= Work order =
Only one stretch of the data below is needed. Output the lines from the one with "The image size is (841, 595)." up to and including the one with "This screenshot has height=476, width=471.", exactly as they stand.

= Dataset entries =
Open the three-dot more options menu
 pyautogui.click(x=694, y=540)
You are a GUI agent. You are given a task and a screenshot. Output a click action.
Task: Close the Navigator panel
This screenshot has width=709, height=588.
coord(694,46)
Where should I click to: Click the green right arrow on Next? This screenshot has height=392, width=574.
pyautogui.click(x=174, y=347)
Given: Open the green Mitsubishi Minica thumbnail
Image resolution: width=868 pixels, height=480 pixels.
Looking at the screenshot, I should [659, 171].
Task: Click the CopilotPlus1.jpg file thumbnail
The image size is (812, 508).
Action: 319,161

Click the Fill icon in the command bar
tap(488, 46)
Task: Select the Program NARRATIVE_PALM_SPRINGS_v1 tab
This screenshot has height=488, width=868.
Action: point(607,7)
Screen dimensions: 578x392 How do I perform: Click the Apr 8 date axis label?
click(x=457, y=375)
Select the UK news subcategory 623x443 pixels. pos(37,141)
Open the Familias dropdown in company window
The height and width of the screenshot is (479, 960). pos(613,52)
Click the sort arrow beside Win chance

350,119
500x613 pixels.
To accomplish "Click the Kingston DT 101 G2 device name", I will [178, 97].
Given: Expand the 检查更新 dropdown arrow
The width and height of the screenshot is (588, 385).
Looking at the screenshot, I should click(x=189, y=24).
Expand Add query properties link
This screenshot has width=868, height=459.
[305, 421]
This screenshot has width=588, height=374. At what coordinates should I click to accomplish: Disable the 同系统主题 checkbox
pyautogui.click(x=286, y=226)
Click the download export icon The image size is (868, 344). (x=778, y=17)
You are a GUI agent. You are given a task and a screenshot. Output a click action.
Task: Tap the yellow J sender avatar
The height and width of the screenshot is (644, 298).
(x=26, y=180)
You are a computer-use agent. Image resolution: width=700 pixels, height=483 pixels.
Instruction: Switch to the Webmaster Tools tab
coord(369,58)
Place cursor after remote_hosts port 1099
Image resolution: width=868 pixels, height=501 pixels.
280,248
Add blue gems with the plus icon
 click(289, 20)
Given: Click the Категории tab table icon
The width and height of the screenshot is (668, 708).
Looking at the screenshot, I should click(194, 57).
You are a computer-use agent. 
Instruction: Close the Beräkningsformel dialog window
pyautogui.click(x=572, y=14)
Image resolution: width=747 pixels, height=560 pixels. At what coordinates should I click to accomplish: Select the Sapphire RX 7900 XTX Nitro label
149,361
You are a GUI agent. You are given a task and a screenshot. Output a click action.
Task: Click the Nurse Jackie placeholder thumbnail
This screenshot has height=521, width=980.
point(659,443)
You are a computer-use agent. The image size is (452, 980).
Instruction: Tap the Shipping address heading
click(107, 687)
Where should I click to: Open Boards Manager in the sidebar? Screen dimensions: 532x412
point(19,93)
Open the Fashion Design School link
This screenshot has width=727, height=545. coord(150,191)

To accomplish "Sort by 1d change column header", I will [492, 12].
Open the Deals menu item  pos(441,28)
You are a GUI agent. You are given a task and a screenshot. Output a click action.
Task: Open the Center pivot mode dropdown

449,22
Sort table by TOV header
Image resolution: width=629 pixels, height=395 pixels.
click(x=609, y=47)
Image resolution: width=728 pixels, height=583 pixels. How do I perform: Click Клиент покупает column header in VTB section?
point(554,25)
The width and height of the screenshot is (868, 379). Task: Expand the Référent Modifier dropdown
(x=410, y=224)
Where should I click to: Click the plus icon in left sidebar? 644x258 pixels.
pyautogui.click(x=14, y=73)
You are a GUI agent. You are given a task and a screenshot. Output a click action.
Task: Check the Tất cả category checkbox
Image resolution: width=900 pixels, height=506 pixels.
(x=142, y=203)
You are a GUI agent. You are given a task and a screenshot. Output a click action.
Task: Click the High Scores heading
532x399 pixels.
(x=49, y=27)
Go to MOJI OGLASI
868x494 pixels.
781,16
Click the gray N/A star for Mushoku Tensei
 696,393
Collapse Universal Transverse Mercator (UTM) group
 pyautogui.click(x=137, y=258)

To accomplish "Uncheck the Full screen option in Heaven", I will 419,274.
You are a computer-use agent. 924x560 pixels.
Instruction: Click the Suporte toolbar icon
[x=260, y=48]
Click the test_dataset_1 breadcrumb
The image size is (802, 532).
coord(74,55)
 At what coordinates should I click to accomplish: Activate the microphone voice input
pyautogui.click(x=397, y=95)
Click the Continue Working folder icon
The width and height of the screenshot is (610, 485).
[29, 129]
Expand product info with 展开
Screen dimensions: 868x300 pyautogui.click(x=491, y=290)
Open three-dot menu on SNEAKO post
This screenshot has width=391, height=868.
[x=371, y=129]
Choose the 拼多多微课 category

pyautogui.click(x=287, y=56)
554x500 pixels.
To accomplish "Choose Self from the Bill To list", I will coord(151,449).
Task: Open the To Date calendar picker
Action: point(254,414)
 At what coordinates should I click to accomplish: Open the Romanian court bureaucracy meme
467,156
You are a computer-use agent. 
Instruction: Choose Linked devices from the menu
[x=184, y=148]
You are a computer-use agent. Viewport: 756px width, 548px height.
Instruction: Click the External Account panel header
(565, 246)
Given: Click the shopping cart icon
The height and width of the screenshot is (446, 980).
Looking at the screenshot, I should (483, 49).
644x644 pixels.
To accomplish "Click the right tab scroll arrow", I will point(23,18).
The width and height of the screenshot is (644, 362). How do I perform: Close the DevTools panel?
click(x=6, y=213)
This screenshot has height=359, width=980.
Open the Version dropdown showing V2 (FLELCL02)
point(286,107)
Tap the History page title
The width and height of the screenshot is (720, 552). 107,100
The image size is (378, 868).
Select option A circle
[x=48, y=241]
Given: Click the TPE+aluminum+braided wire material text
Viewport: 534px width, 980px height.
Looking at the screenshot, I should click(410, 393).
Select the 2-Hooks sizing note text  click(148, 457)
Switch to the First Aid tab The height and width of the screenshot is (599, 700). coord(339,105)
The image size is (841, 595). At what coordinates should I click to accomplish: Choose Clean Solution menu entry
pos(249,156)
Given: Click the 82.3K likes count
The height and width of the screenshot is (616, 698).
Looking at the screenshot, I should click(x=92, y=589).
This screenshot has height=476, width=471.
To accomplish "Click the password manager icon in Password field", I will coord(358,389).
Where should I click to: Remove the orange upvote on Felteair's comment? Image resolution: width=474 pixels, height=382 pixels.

= Task solution =
The image size is (841, 595). At what coordinates should I click to accomplish: Choose Clean Solution menu entry
pos(249,156)
Given: Click the 82.3K likes count
The height and width of the screenshot is (616, 698).
Looking at the screenshot, I should click(x=92, y=589).
This screenshot has height=476, width=471.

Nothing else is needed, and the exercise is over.